**TASK OBJECTIVE**: The first line of the entries is where the copy starts and the line with "979x768 pixels." is where it ends; set down each line exactly, both ends included, and drop pictures.

[Saved entries]
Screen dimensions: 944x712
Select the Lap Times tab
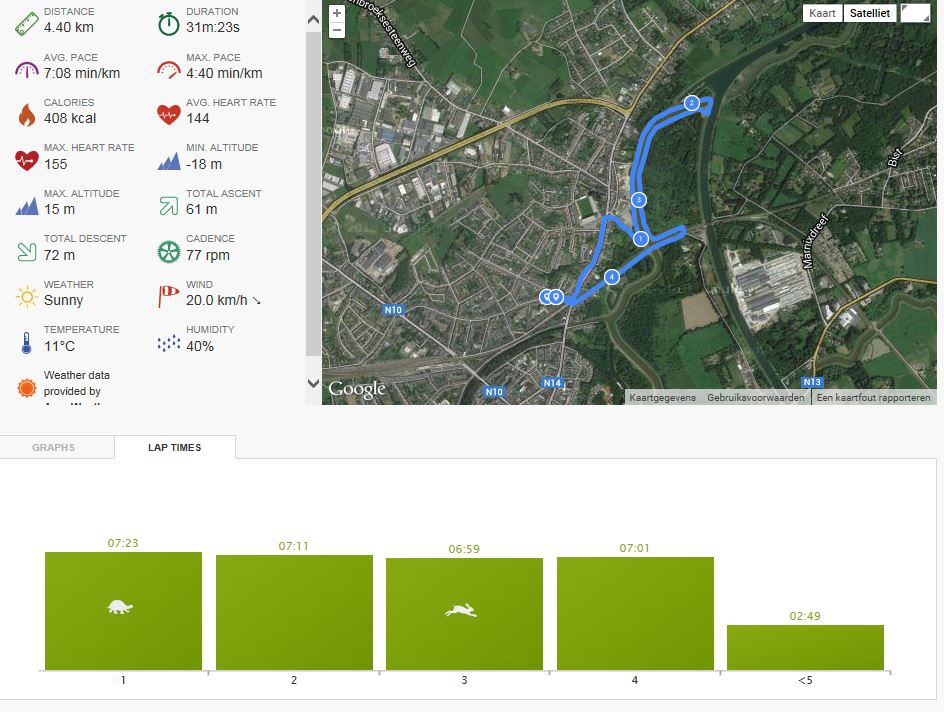click(175, 448)
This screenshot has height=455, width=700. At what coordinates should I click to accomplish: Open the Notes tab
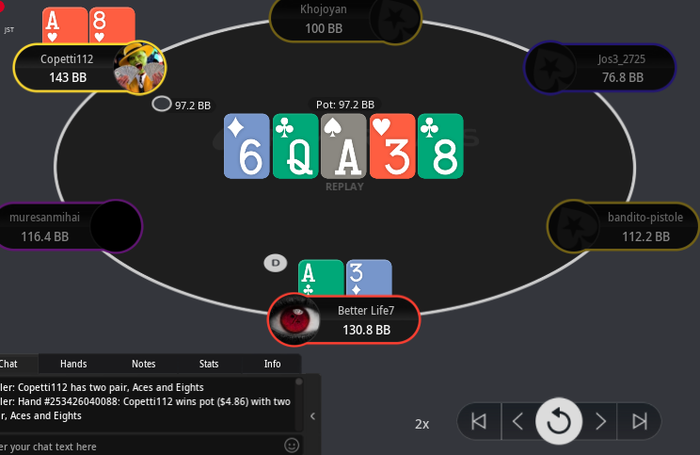tap(143, 364)
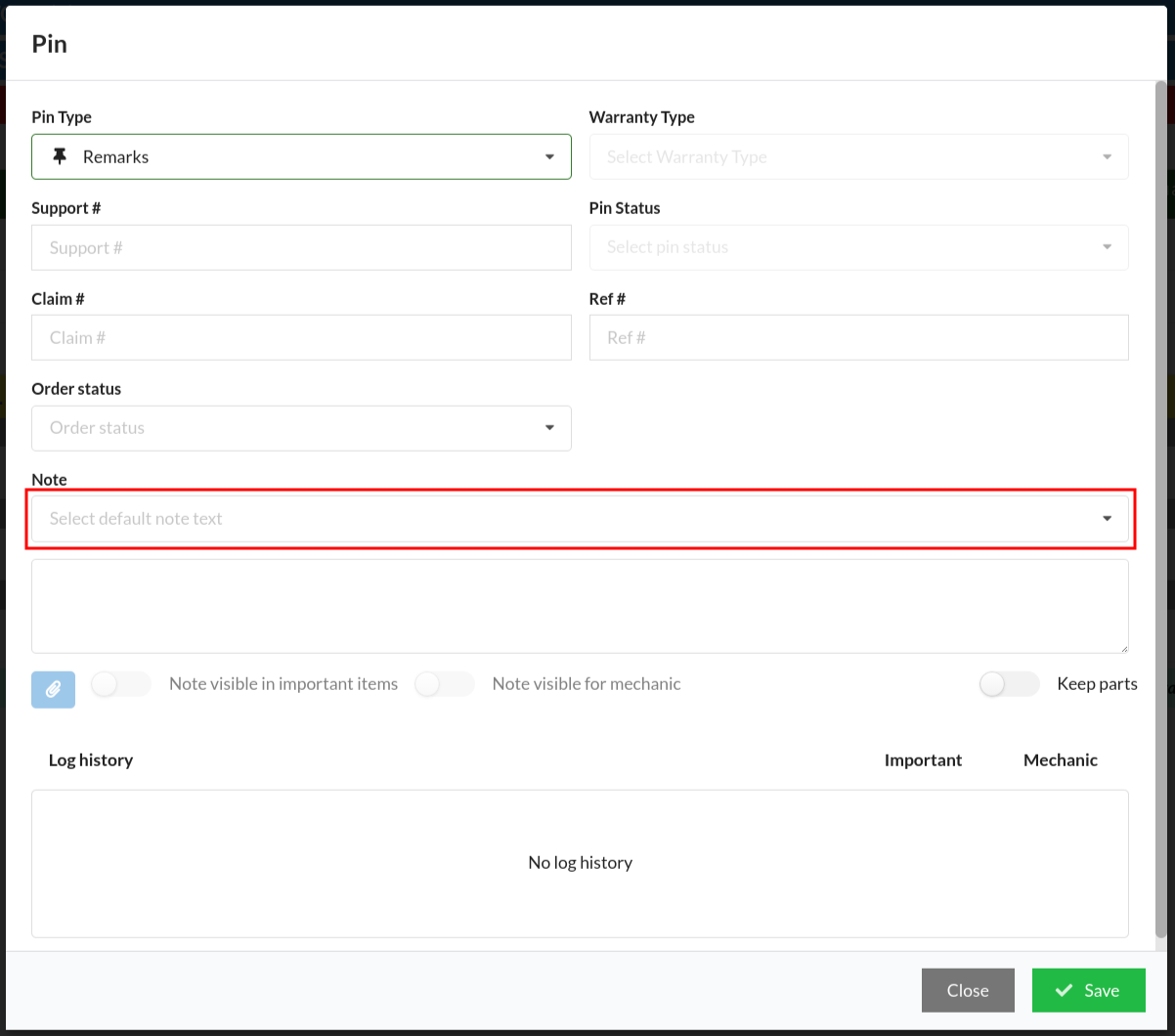Expand the Pin Status dropdown
This screenshot has width=1175, height=1036.
[x=858, y=247]
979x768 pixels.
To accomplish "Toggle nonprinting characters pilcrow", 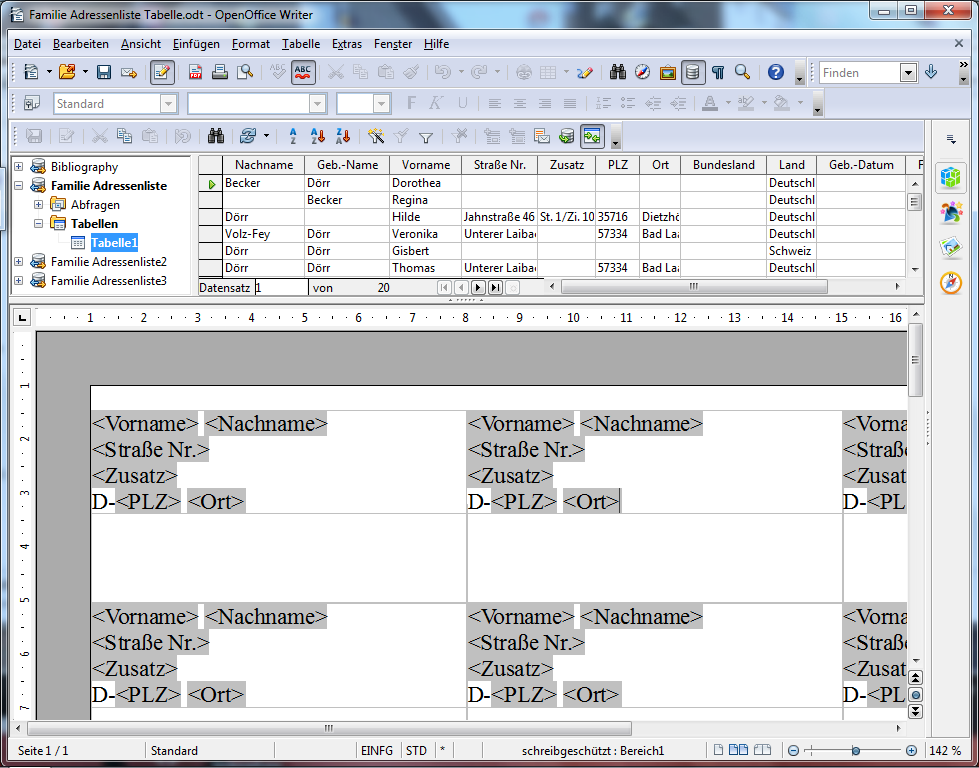I will tap(717, 72).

**RESPONSE AREA**:
Screen dimensions: 944x712
Select the Lap Times tab
click(175, 448)
This screenshot has height=455, width=700. At what coordinates should I click to accomplish: Open the Notes tab
tap(143, 364)
Expand the Pin Status dropdown
This screenshot has width=1175, height=1036.
[x=858, y=247]
979x768 pixels.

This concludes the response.